At the conclusion of our study, one of the participant organizers Azure Grant, decided to press ahead with another participant-led study on ovulatory cycling. Azure had already presented a self-study on using continuous body temperature to predict ovulation at a Quantified Self conference. Now, she wanted to organize a group of self-trackers to try something similar, but integrating newer measurement tools to acquire higher resolution data. Among these tools was the new version of the Oura ring, which offered body temperature, heart rate, and sleep data. This idea put new demands on our study infrastructure. Thanks to generous collaboration from Oura engineers, we could offer participants access to detailed data from their rings. But how could this data be stored privately and controlled by each individual, while also being available using fine-grained permissions to their fellow participants and study organizers? How could this data be integrated with other data types they might decide to collect during the project? Where was there infrastructure for a “field biology” of the self?
We turned to Open Humans. The personal reasons were as important as
the technical ones. Mad Ball, along with her work leading Open Humans,
is a long time participant in the Quantified Self community, who has
consistently advocated for non-exploitive approaches to handling
personal data, and has contributed the results of her own self-directed
research. (See Mad’s recent talk on “A Self-Study Of My Child’s Genetic Risk.”) And Bastian Greshake Tzovaras, the Open Humans research director, quickly proved to be an extremely sensitive and skilled collaborator. Bastian co-founded openSNP,
a grassroots effort that outgrew Personal Genome Project by supporting
citizen science participation. (Currently, there are more genotyping
datasets publicly shared in openSNP than all other projects in the world
combined.)
With help from Mad and Bastian and the Open Humans infrastructure, we
built our next stage study workflows with encouraging speed and
harmony. Fundamentally, we found ourselves aligned on the core idea that
research processes designed around personal data sets should be built
to protect individual agency, even where this requirement creates
friction for academic collaborators. The rarity of this commitment may
only be obvious to those few people who have gotten painfully deep into
the workflows of study infrastructure. (And I recognize that a post of
this length that is this deep in the weeds can have very few readers!)
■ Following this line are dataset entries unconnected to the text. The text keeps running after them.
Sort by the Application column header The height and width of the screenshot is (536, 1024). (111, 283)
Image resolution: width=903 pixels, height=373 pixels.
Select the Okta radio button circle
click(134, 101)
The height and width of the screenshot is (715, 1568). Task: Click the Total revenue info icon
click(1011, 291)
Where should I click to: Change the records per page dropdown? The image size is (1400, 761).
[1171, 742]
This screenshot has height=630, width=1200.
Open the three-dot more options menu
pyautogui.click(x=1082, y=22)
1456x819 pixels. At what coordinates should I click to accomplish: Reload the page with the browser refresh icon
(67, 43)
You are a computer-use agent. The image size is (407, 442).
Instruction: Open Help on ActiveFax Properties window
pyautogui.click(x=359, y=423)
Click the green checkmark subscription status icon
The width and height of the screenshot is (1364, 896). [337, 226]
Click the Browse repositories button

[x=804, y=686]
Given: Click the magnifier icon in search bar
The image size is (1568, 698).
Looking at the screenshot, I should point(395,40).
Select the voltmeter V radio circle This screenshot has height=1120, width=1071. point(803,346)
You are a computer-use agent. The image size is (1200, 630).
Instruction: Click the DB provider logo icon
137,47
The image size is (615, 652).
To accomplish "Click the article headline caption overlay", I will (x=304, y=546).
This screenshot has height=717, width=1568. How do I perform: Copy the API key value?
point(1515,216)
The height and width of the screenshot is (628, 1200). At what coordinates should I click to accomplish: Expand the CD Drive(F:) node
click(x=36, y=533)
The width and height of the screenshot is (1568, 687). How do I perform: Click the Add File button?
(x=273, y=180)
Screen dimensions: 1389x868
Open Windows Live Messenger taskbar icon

But, in a way, that’s one of the beautiful things about this stage of
building a new knowledge infrastructure. We’re far into it enough to
have evidence that we’re on the right track. But we’re still close
enough to the beginning that each step is a significant contribution and
a potential model to build on.
I very much hope that over time – and the sooner the better – our shared ideas about individual agency and everyday reasoning are embodied in tools and policies that are so commonplace that no single organization is responsible for them. But for now, it’s impossible not to recognize that Open Humans is an indispensable resource, defining an approach that needs to be developed and expanded, and managed by a team that has deep insight into the challenges and potential of participatory science. I look forward to building more connections between our two communities.